Adobe certainly isnt the only company to play marketing games with their application version numbers. […] But Adobes strikes me as the most egregious, especially since the core audience for the CS suite is comprised of the sort of creative professionals who are predisposed not just to ignore marketing bullshit, but to be downright insulted by it. […]
The entire CS campaign has the feel of a company that is marketing down to its customers, rather than treating them respectfully as peers.
If that spirit continues to wither, Adobe will continue its slide into mediocrity, and will become just another software company. But if it becomes a bigger company while doing so, I suspect that will suit [Adobe CEO] Bruce Chizen just fine.
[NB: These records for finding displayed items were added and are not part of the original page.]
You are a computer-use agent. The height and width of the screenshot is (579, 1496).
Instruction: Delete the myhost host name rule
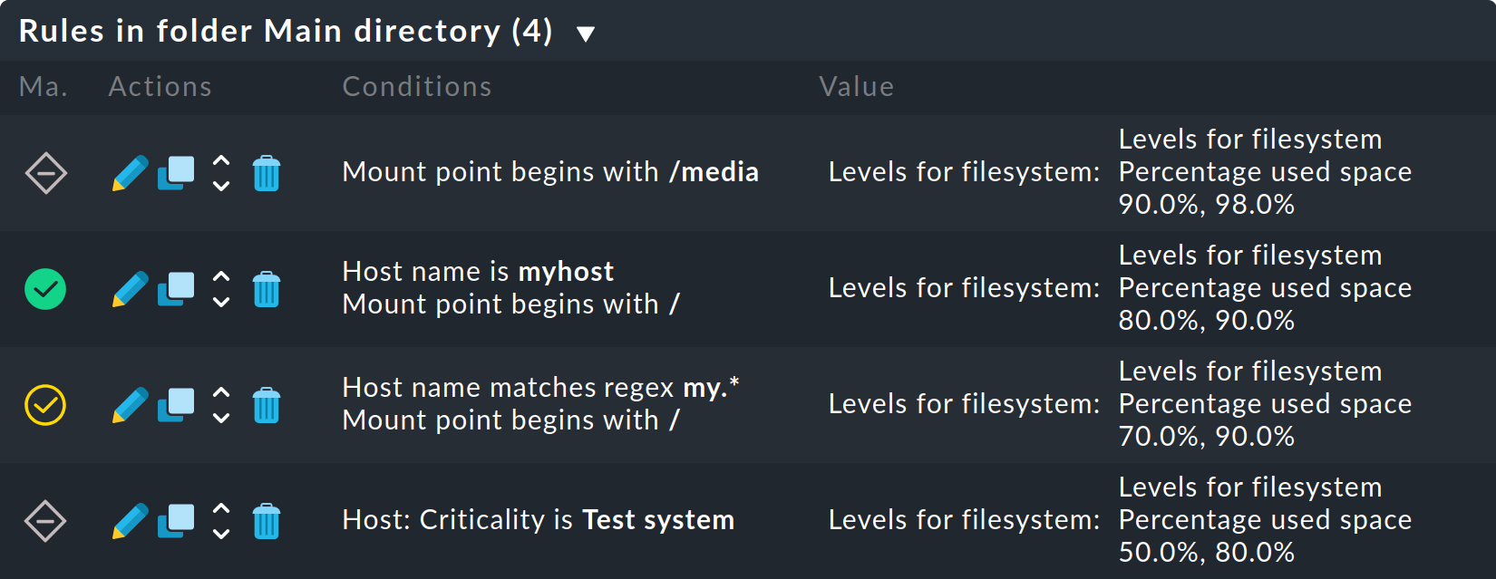[x=267, y=289]
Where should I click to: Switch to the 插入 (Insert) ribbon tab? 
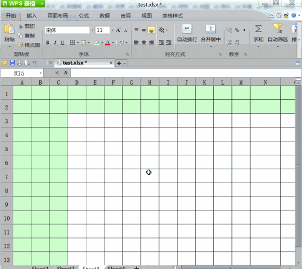pos(31,16)
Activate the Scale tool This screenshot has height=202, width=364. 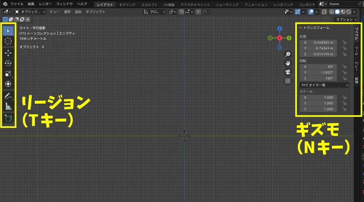click(x=8, y=74)
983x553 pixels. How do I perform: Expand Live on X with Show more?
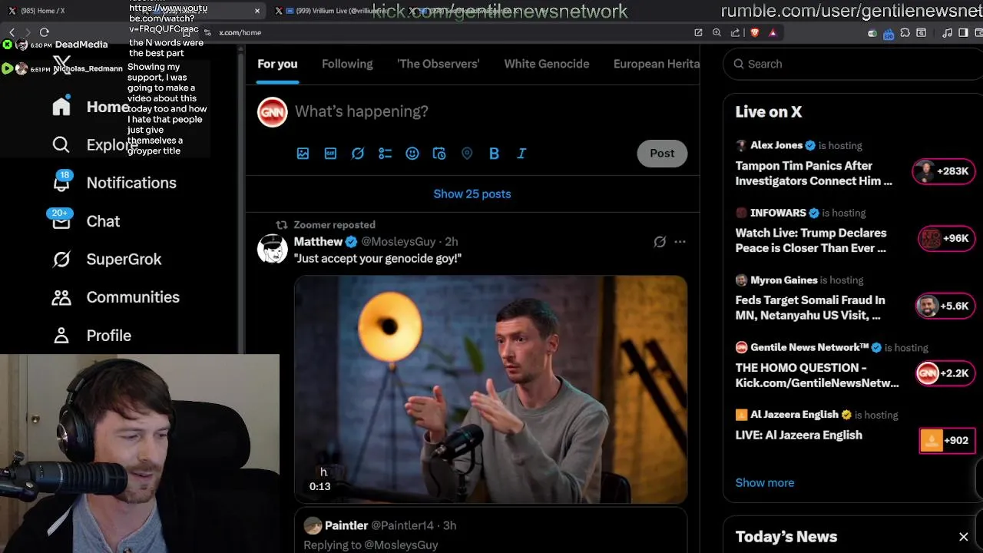[x=765, y=482]
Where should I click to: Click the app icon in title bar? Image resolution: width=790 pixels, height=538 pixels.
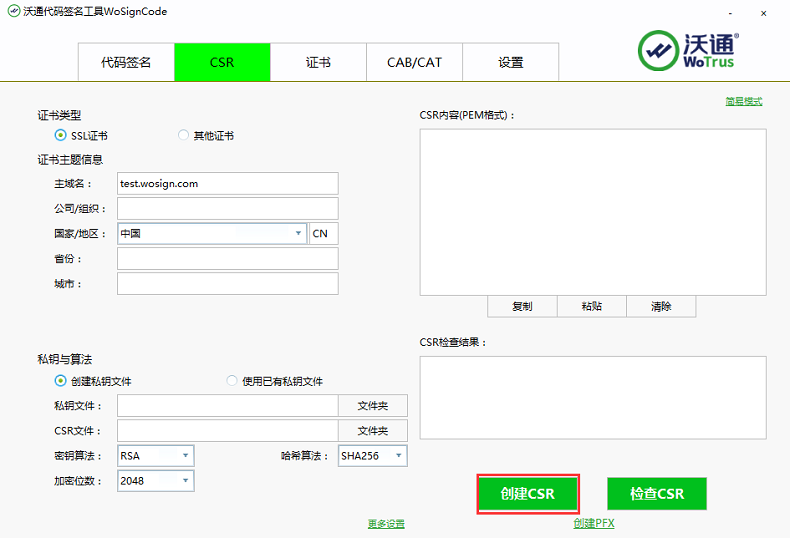click(x=11, y=12)
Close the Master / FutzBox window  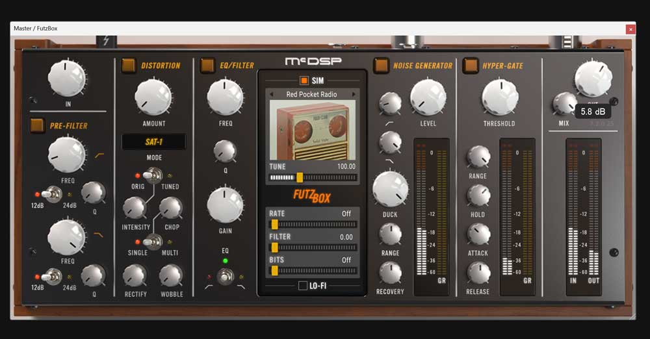(x=630, y=29)
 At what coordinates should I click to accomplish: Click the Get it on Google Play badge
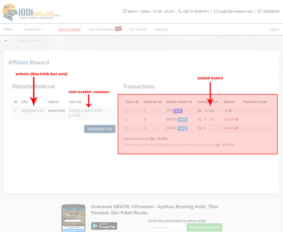tap(104, 226)
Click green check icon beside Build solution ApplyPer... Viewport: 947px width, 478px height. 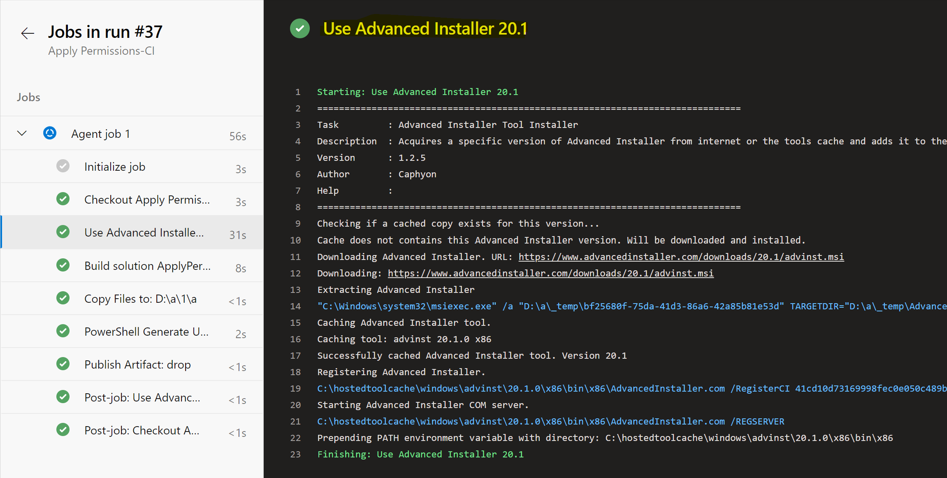click(63, 265)
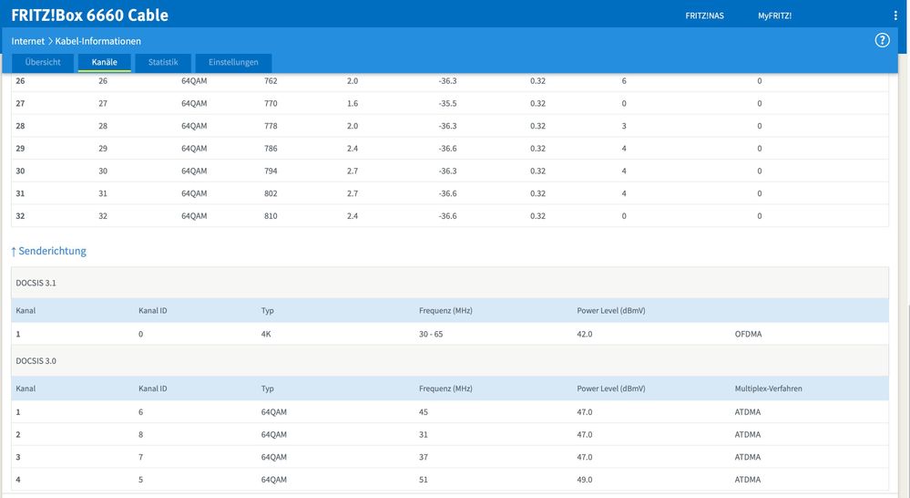The width and height of the screenshot is (910, 498).
Task: Switch to the Übersicht tab
Action: pyautogui.click(x=43, y=62)
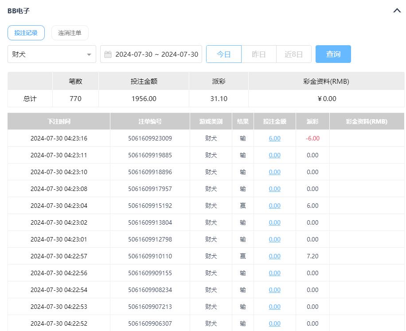Pick the 近8日 date filter
406x331 pixels.
pyautogui.click(x=293, y=54)
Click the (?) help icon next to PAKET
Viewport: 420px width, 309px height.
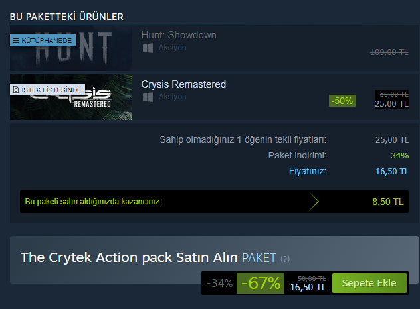coord(285,259)
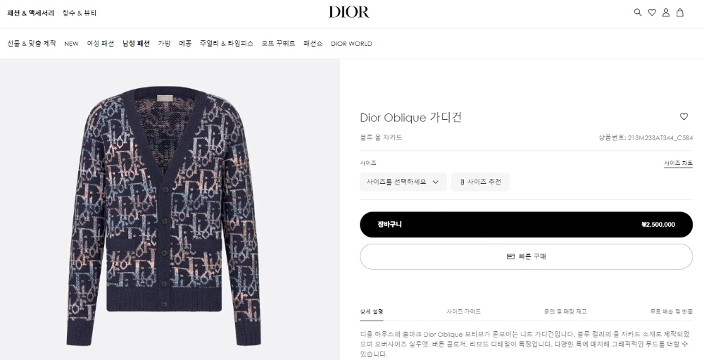704x360 pixels.
Task: Open the shopping bag icon
Action: pyautogui.click(x=680, y=13)
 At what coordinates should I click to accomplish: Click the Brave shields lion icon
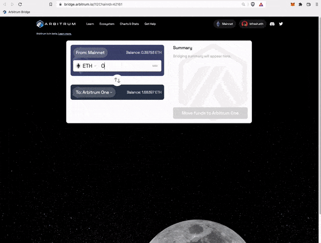(253, 4)
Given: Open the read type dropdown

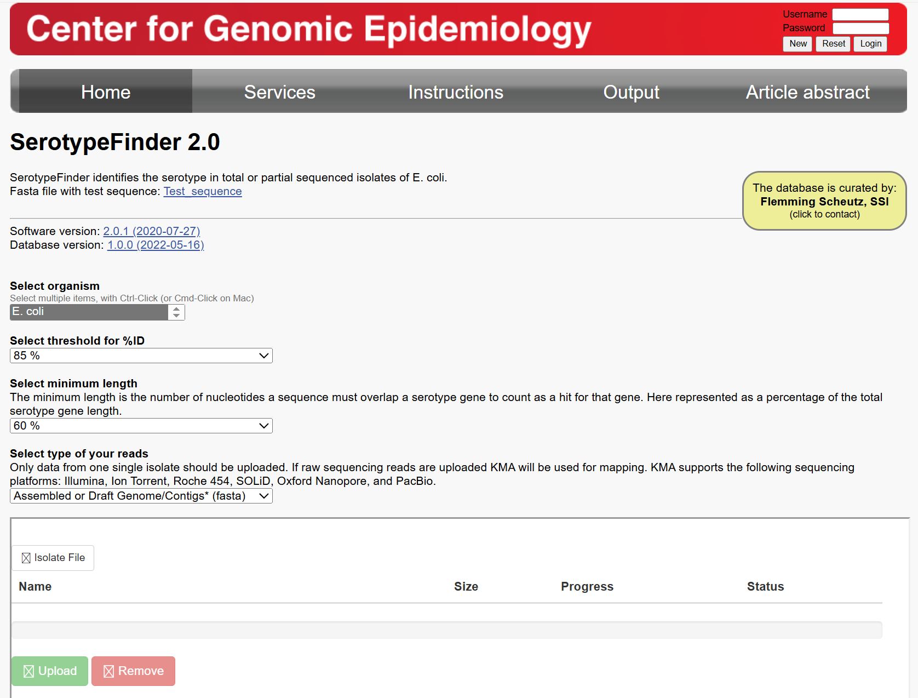Looking at the screenshot, I should 141,496.
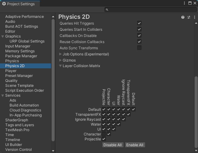198x153 pixels.
Task: Enable Character–Projectile collision checkbox
Action: [x=104, y=134]
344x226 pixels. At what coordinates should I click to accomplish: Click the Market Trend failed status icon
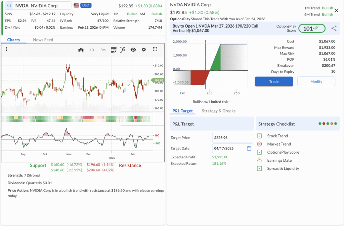259,144
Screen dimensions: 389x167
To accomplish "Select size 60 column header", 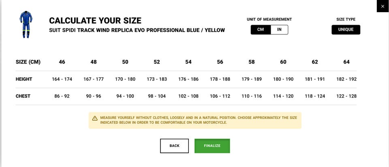I will coord(283,62).
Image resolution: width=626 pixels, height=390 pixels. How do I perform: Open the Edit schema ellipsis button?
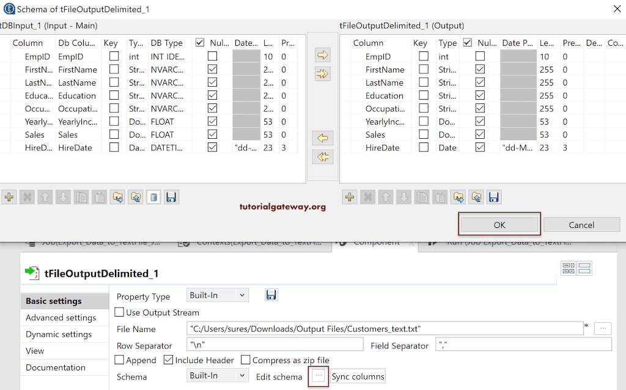click(x=318, y=377)
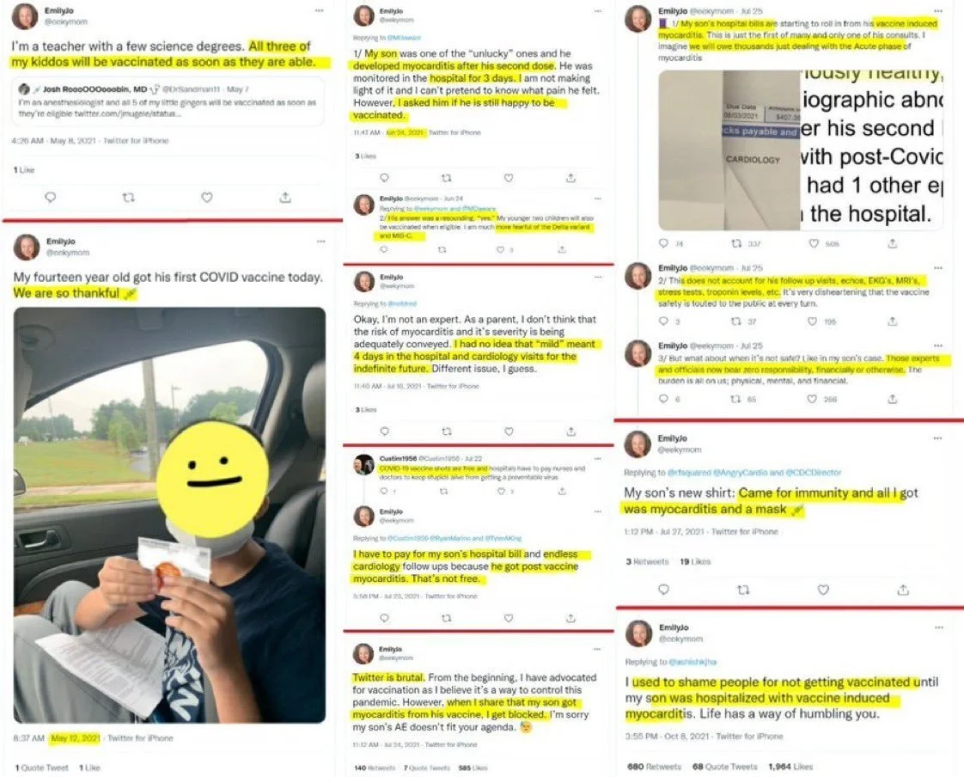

Miranda 0.4: not a spectacular update, but a few additional configuration options are always welcome.
And while you’re downloading stuff: a Miranda plug-in that indexes its logs in Google Desktop (not tested yet), and a Google Desktop plug-in that replaces the standard Windows search interface (and hence dispenses me from the file explorer slowing down every time I press F3 instead of F2).
And if anyone had a clue why I can’t write “Google Desktop” without typing “DEsktop” every time, I’m all ears.
.Mac, Apple’s suite of innovative software and Internet services, has just been enhanced. .Mac membership unlocks exclusive Tiger features including Mac-to-Mac syncing of keychains and Mail settings like accounts, rules, signatures and Spotlight-driven Smart Mailboxes.
So, if I get this right, to obtain the privilege of syncing two Macs, with a program that’s included in OS X, you have to pay the .Mac subscription, that’s roughly the price of the OS itself, even though said synching doesn’t (presumably) use the mac.com resources in any way?
This is exactly the kind of announcement that makes me have second thoughts about switching.
(Yeah, I know, rsync and all. Irrelevant. Or, actually, not: you have to pay extra in order to use a program that’s included with OS X, and does the same thing, only graphically, as another program that’s also included in the OS. That’s even better.)
I intended to go to sleep early, and in the middle of the night stumbled onto the Ars Technica review of OS X Tiger: twenty long pages of thoughts and criticisms written by the geekiest Mac user you can find — an absolute must-read.
I had begun taking quotes out, but there were too many, so you’ll just have to read it for yourselves*. In short: makes me want it. And it also makes me want to buy a Mac with a top of the line video card: if I buy a Mac mini, I guess I’ll end up being more frustrated at the graphics performance than the CPU’s.
* a digest: the Aqua updates are as inconsistent as with every other update; the filesystem gets BeOS-style custom metadata, but doesn’t do much with it yet; Apple’s software, including Spotlight, doesn’t know about parentheses when it comes to boolean logic (even though the Spotlight command-line tool can process them perfectly); the Address Book and iCal store each entry, each event, in a separate file so Spotlight can index it, which is an odd way to manage the issue; Apple finally found an innovative solution to the file extensions / MIME types / creator codes conundrum; Quartz is even more optimized for modern video cards, but the optimization is turned off in version 10.4.0; Core Image and Core Video and Quicktime 7 are the bomb, except for the full screen display that’s only available with Quicktime Pro, cue rant (a copy and paste of what I wrote yesterday about .Mac); and lots of other things — like I said, you’ve got to read it. (If you’re a geek.)
PDF Download for Firefox. “
The file you have selected is a PDF file. What do you want to do? Download it / Open it in a new tab / View as HTML in a new tab / Cancel.”
’Nuff said, you already clicked the link. (The “View as HTML” option doens’t seem to work too well, though. But who cares.) Hallelujah!